Written request >>
Please present the entries from the very first line through the line containing "pyautogui.click(x=249, y=682)" as a numbered list, leaving out blank lines.

##### Provided records

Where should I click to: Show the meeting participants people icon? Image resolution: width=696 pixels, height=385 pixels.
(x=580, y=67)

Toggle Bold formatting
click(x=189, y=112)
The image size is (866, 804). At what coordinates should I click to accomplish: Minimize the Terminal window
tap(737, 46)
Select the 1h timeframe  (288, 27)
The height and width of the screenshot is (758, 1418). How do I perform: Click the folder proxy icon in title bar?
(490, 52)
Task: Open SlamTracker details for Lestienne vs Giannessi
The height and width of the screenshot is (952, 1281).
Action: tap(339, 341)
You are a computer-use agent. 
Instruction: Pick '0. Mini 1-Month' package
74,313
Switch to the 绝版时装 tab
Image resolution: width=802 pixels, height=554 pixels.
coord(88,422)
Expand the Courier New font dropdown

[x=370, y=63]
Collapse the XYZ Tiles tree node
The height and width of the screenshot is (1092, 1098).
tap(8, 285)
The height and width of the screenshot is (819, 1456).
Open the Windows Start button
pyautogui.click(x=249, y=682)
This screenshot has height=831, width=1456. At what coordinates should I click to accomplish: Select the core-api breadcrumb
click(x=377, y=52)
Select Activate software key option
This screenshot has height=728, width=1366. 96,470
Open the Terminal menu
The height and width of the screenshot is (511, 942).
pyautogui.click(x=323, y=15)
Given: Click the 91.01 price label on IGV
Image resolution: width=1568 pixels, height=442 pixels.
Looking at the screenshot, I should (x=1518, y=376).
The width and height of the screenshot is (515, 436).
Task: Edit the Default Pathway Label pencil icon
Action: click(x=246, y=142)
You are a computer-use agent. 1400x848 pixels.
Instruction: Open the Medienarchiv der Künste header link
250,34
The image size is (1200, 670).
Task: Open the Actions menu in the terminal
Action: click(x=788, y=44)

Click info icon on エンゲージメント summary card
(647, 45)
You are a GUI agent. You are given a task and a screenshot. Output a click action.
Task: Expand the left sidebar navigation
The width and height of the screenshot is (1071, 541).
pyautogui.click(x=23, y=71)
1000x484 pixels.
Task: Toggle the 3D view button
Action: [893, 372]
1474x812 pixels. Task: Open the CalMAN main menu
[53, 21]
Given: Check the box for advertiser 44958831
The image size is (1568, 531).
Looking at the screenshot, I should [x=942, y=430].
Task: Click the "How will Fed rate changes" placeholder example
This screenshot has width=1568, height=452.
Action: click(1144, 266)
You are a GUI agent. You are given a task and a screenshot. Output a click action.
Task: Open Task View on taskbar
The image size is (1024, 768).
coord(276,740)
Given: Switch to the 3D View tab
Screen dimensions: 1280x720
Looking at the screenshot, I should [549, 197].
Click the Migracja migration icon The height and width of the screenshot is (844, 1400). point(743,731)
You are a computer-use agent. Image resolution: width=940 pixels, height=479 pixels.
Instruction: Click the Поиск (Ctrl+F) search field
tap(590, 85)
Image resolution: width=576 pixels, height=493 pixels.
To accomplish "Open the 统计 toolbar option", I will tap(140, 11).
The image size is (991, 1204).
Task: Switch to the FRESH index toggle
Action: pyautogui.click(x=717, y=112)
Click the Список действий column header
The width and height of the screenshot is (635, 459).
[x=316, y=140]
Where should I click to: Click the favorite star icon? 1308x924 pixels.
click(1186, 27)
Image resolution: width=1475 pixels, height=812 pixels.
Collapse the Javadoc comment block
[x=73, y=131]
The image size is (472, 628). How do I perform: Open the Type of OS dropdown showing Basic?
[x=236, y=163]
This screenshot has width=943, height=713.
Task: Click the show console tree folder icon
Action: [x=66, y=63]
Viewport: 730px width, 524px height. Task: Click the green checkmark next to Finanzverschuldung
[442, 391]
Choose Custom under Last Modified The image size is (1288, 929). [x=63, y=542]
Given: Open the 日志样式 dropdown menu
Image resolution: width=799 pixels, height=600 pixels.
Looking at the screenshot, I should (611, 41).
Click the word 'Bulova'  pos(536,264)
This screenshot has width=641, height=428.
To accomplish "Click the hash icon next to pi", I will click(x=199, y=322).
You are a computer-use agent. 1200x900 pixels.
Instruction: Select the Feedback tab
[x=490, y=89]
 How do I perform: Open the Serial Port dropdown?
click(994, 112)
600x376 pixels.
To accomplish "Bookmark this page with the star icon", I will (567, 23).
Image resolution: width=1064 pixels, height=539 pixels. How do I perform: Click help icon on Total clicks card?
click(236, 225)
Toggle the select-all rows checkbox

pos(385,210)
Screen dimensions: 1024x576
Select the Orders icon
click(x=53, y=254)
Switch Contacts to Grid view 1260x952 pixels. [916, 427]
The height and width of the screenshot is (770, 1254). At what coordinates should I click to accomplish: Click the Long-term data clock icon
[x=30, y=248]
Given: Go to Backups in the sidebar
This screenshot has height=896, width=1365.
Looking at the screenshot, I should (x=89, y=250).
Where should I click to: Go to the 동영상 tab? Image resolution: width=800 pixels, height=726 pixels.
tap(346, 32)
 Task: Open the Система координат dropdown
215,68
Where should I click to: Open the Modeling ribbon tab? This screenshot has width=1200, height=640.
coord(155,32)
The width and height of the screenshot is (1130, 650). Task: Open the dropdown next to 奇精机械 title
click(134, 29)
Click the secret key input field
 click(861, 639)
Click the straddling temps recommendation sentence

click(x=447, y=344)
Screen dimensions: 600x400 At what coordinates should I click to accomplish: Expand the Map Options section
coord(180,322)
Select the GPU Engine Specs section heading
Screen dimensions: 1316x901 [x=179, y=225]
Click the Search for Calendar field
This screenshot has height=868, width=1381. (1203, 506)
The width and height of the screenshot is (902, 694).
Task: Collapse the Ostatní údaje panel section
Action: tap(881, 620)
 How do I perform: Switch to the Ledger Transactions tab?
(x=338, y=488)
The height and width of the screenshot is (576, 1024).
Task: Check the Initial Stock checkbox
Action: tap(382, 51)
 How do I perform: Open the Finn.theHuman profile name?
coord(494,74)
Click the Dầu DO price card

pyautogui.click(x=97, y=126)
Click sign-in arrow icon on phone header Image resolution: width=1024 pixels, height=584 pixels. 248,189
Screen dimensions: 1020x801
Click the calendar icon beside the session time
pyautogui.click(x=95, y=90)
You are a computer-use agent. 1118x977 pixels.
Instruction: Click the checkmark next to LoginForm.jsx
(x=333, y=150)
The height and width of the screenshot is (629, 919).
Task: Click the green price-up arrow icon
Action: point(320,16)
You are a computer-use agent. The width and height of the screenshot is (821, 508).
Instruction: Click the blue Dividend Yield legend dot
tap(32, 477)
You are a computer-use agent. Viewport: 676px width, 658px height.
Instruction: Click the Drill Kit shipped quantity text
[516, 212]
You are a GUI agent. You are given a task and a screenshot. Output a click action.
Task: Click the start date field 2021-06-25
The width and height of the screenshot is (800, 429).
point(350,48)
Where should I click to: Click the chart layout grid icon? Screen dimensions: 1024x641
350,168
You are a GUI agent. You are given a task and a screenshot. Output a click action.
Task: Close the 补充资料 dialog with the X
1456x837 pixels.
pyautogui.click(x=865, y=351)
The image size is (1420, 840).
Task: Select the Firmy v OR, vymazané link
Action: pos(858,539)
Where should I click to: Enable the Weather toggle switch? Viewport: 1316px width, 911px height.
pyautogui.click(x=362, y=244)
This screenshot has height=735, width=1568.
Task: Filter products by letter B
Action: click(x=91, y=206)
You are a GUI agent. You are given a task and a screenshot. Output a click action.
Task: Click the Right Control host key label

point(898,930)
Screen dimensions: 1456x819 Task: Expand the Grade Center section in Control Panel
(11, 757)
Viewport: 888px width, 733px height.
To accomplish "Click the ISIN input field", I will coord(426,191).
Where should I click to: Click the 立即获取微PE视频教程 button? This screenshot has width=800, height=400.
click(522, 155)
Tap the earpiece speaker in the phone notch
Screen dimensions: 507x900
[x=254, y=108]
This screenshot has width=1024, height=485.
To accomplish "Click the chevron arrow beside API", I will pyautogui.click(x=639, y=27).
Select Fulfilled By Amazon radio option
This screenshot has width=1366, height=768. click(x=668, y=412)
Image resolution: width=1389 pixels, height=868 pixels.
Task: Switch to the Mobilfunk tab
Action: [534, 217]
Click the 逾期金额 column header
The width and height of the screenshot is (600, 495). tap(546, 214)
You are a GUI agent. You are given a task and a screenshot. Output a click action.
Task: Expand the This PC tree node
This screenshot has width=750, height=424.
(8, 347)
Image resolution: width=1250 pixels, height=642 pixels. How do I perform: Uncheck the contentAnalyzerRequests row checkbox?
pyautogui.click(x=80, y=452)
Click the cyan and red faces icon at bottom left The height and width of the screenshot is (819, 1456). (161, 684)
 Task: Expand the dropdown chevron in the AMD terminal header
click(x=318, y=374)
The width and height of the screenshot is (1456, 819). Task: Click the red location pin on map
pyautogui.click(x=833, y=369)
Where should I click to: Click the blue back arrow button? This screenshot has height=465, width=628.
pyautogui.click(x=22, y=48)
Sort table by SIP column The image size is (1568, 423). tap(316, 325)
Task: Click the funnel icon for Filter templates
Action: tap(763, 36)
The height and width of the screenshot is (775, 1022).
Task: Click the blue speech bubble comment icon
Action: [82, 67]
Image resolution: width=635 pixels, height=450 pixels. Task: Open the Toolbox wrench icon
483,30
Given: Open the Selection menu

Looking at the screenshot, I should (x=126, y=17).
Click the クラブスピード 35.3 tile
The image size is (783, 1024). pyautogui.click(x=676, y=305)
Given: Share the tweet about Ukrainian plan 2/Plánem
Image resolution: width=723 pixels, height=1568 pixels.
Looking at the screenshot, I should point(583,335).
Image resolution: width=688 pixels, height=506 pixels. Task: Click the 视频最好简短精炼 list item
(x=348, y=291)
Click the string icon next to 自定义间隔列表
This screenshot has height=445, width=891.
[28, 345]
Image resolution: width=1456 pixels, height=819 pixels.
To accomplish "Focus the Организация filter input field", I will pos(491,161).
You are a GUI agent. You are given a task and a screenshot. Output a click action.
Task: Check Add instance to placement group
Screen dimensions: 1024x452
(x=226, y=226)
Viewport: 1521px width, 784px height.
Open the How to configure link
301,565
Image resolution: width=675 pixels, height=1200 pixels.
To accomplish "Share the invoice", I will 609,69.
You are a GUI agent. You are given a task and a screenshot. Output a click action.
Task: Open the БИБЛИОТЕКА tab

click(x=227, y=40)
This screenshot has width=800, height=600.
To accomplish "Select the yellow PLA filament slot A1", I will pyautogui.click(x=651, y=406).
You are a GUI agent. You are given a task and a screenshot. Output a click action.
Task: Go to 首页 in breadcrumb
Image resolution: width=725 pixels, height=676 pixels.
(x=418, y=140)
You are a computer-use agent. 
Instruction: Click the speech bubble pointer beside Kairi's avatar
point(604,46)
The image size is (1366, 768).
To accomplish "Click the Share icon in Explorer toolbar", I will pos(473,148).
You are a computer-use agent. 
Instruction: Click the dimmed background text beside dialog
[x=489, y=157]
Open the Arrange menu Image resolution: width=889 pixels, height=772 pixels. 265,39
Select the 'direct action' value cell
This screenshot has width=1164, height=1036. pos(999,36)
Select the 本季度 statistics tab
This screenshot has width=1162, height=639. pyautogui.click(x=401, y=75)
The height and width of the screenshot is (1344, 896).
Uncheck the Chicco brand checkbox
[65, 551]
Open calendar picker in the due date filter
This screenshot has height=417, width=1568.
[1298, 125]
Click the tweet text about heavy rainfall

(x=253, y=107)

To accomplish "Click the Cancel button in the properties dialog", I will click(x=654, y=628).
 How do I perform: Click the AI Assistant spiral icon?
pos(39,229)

##########

In response >>
1. Where should I click to: Show the meeting participants people icon? Image resolution: width=696 pixels, height=385 pixels.
2. (x=580, y=67)
3. Toggle Bold formatting
4. click(x=189, y=112)
5. The image size is (866, 804). At what coordinates should I click to accomplish: Minimize the Terminal window
6. tap(737, 46)
7. Select the 1h timeframe  (288, 27)
8. The height and width of the screenshot is (758, 1418). How do I perform: Click the folder proxy icon in title bar?
9. (490, 52)
10. Task: Open SlamTracker details for Lestienne vs Giannessi
11. The height and width of the screenshot is (952, 1281).
12. Action: tap(339, 341)
13. You are a computer-use agent. 
14. Instruction: Pick '0. Mini 1-Month' package
15. 74,313
16. Switch to the 绝版时装 tab
17. Image resolution: width=802 pixels, height=554 pixels.
18. coord(88,422)
19. Expand the Courier New font dropdown
20. [x=370, y=63]
21. Collapse the XYZ Tiles tree node
22. The height and width of the screenshot is (1092, 1098).
23. tap(8, 285)
24. The height and width of the screenshot is (819, 1456).
25. Open the Windows Start button
26. pyautogui.click(x=249, y=682)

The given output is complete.